__EXERCISE DIRECTIONS__.
In the entries below, find every line holding the string "give" and collect it.

(Source data)
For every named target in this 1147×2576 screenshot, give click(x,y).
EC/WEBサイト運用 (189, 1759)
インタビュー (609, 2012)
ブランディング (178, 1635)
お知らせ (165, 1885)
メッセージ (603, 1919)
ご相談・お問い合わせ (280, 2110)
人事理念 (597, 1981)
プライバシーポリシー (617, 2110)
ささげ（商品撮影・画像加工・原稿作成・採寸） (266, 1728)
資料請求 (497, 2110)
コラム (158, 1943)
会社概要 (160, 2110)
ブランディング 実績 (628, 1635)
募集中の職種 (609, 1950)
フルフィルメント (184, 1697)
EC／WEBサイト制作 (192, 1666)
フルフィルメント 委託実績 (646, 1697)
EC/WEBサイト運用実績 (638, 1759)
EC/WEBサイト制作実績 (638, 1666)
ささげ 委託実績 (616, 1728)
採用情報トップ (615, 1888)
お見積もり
==
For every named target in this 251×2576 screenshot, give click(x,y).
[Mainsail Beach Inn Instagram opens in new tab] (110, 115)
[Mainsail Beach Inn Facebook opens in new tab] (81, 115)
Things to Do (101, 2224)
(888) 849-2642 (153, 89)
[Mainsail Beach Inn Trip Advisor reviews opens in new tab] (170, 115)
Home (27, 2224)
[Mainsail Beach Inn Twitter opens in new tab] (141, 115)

__THE ANSWER__.
For every named target in this 1147×2576 screenshot, give click(x,y).
For every named target in this 251×2576 screenshot, give click(x,y).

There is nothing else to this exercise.